Problem requirements » From the line that contains "Click the Red" to the last line of the records below, retype each line exactly; leave out everything else.

--- Dataset ---

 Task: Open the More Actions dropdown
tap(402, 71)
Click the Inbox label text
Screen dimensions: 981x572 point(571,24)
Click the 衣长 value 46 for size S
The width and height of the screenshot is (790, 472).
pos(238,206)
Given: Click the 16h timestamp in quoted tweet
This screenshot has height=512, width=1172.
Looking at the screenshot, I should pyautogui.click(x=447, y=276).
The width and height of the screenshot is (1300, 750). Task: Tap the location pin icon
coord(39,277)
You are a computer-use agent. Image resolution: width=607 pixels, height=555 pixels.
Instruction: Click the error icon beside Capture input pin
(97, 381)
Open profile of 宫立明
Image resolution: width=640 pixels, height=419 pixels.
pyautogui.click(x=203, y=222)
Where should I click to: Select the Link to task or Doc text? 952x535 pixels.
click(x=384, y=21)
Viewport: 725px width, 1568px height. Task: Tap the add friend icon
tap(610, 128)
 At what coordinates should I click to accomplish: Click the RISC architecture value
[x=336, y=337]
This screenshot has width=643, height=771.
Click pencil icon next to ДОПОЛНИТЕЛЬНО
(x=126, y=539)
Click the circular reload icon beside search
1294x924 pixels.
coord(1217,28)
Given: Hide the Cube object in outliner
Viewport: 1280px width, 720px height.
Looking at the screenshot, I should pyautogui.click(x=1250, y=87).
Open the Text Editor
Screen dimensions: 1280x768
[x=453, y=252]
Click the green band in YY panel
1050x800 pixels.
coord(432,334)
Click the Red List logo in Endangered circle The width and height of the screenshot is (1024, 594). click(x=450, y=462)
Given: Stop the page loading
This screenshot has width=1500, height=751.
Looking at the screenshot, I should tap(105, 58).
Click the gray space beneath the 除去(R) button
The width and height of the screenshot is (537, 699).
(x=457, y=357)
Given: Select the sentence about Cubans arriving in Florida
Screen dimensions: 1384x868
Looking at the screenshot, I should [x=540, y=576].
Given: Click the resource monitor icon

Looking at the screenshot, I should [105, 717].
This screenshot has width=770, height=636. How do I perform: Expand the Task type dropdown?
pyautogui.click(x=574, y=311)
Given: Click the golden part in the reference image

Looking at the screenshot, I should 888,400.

---

Response to the exercise »
Click the Red List logo in Endangered circle The width and height of the screenshot is (1024, 594). click(x=450, y=462)
Given: Stop the page loading
This screenshot has width=1500, height=751.
Looking at the screenshot, I should tap(105, 58).
Click the gray space beneath the 除去(R) button
The width and height of the screenshot is (537, 699).
(x=457, y=357)
Given: Select the sentence about Cubans arriving in Florida
Screen dimensions: 1384x868
Looking at the screenshot, I should [x=540, y=576].
Given: Click the resource monitor icon

Looking at the screenshot, I should [105, 717].
This screenshot has width=770, height=636. How do I perform: Expand the Task type dropdown?
pyautogui.click(x=574, y=311)
Given: Click the golden part in the reference image

Looking at the screenshot, I should 888,400.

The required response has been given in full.